2. Plasma has a higher conglutinating activity than serum as shown by the finding that plasma gives titers on the average more than twice as high as those obtained with serum. The greater activity of plasma would seem due to the presence of fibrinogen which is apparently an important component of the colloidal complex of plasma proteins making up conglutinin.
3. Aside from its action in precipitating fibrinogen, heating at 56°C. for onehalf hour has no harmful effect on conglutinin.
4. Fetal plasma and serum yield much lower conglutination titers than adult plasma and serum, indicating that fetal blood is deficient in conglutinin. After birth, there is generally a marked increase in the conglutinin content of the blood. There is little or no variation in the conglutinin activity of sera from different normal adult individuals.
5. The use of whole citrated blood in exchange transfusion to an erythroblastotic baby caused an appreciable rise in the total plasma proteins after the transfusion and a corresponding increase in the conglutinating activity. When however, in another instance, two-fifths of the plasma was removed from the donor's blood and replaced with saline, there was no appreciable change in the protein concentration or conglutinin activity of the infant's plasma after the transfusion.
6. The fortification of pooled plasma by mixing 4 parts of it with 1 part of 25 per cent human albumin solution markedly increased its conglutinin content as shown by a fourfold increase in the conglutination titers obtained. Addition of less or more than this optimal amount of albumin resulted in lower titers. The 25 per cent human albumin solution itself yielded titers only half as high as did unmodified pooled plasma and was difficult to work with because of its high viscosity. Similar results were obtained in experiments with immune globulin solutions and pooled plasma.
7. Albumin solutions of less than 12.5 per cent concentration had little or no conglutinin activity; similarly, immune globulin solutions of less than 4.6 per cent concentration gave only relatively low titers when used as conglutinin. Yet, mixtures of these dilute solutions in certain optimal proportions yielded solutions with conglutinin activities considerably higher than that of pooled plasma. The albumin-globulin ratio in the mixtures giving the best results proved to be approximately the same as the albumin-globulin ratio of normal human serum or plasma.
8. Suitable mixtures of albumin and globulin solutions with a total protein concentration equal to that of normal plasma gave conglutination titers about four times as high as those obtained with unmodified pooled plasma. This suggests that there may be substances in normal plasma which tend to maintain the albumin and globulin in molecular dispersion. Another possibility is that in the fractionation process the albumin and globulin are rendered less hydrophilic, thus increasing their tendency to form colloidal aggregates.

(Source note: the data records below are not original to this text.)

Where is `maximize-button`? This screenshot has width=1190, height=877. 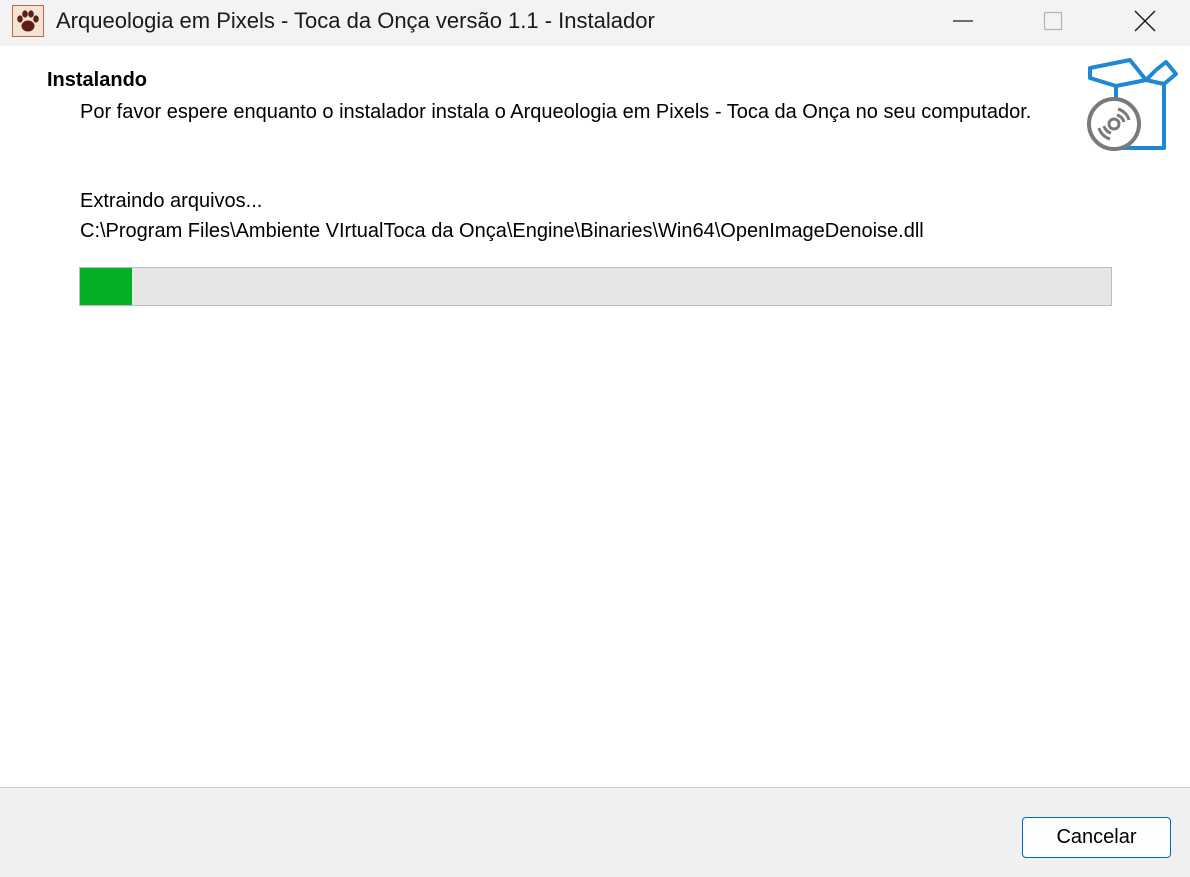 maximize-button is located at coordinates (1052, 20).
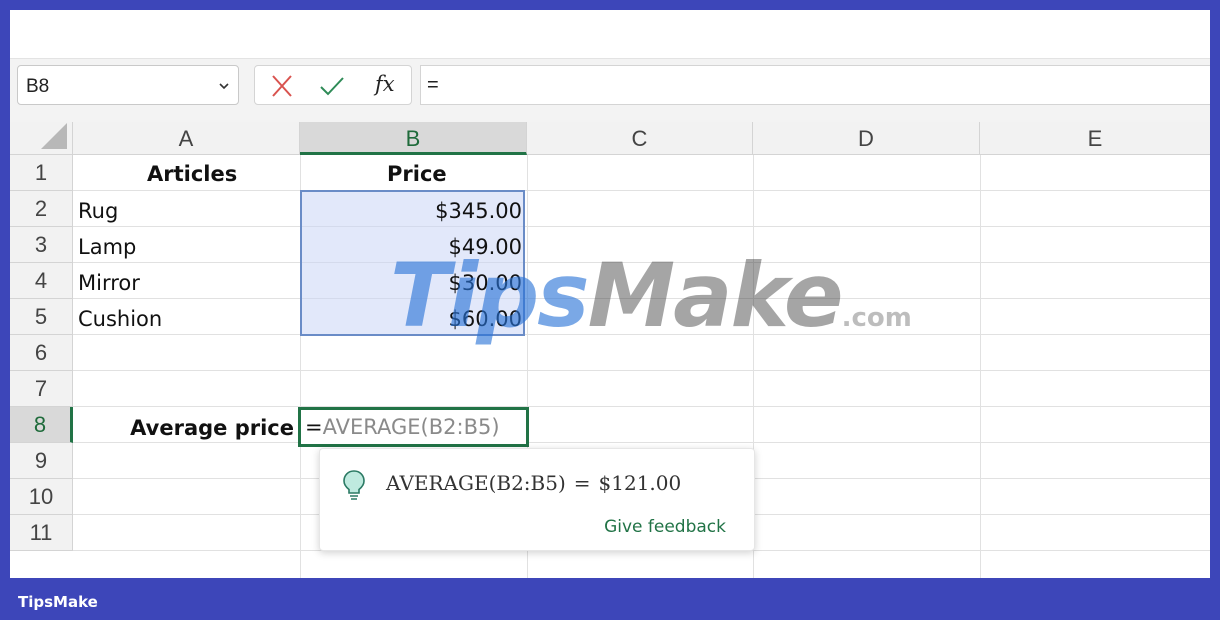 The height and width of the screenshot is (620, 1220). Describe the element at coordinates (640, 483) in the screenshot. I see `suggestion-value: $121.00` at that location.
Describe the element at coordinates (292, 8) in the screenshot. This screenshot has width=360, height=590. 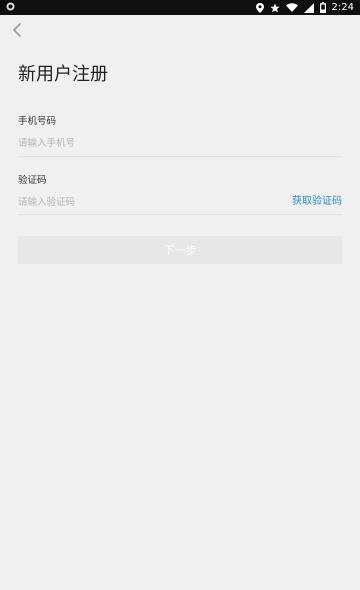
I see `wifi-icon` at that location.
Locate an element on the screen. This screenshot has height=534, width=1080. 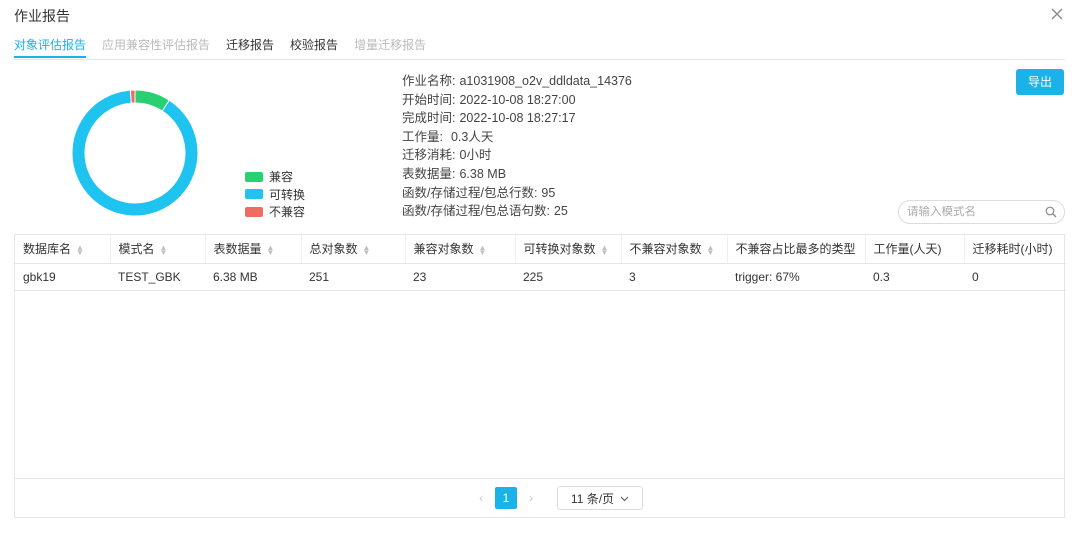
col-header-table-size: 表数据量 ▲ ▼ is located at coordinates (254, 250).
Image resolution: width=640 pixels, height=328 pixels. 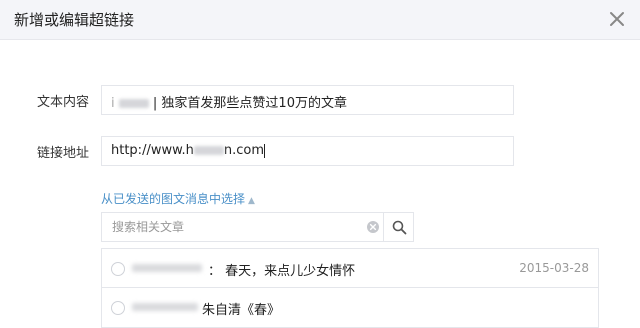 I want to click on close-icon, so click(x=617, y=19).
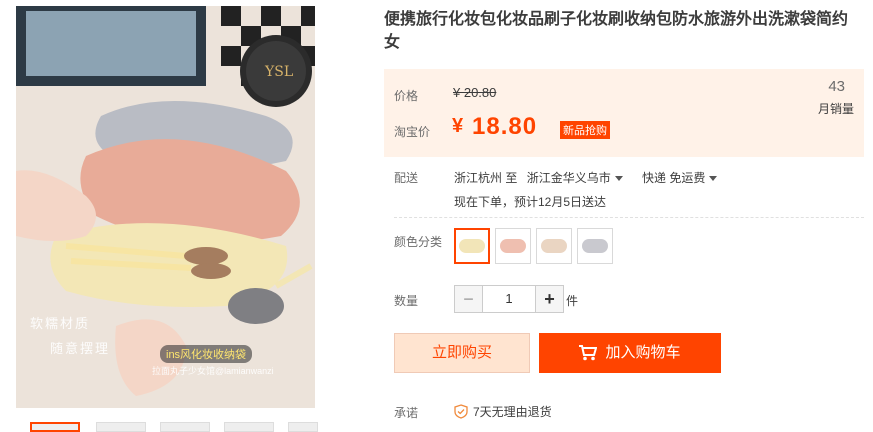  Describe the element at coordinates (674, 178) in the screenshot. I see `shipping-method-label: 快递 免运费` at that location.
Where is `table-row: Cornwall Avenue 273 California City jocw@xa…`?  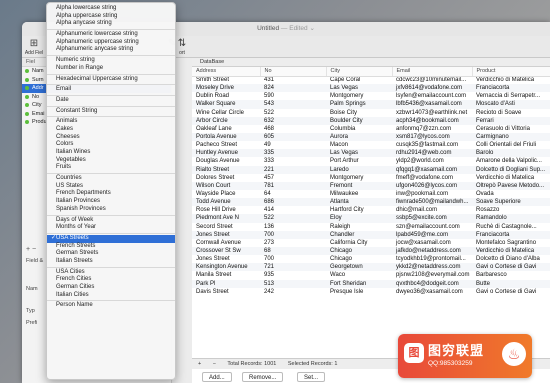 table-row: Cornwall Avenue 273 California City jocw@xa… is located at coordinates (371, 243).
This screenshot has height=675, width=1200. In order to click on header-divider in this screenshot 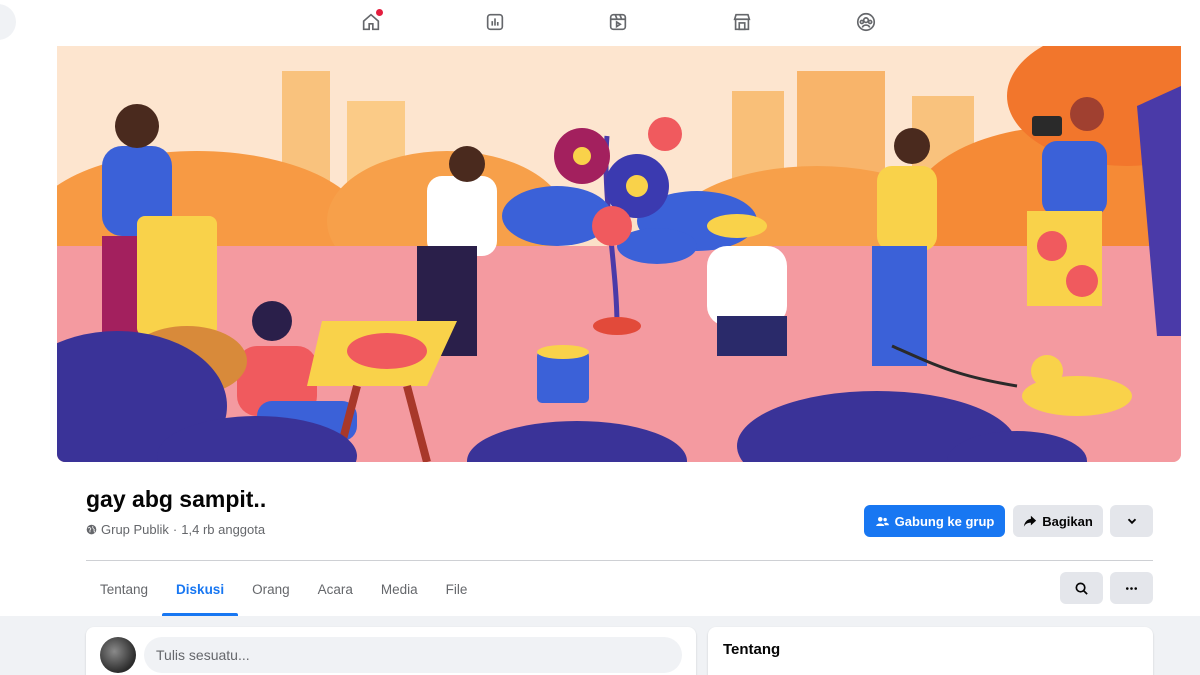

9. The experiments described support the theory that clumping of cells by univalent antibodies in plasma media occurs in two stages, namely, (1) specific adsorption of univalent antibodies, and (2) non-specific adsorption of conglutinin by the sensitized cells causing them to stick together. The experiments further support the concept of conglutinin or X-protein as a colloidal aggregate of plasma proteins. Finally, they demonstrate that the intensity of the clumping (conglutination—not agglutination) depends on the quantity and quality of conglutinin and not merely on the total protein content of the medium of suspension.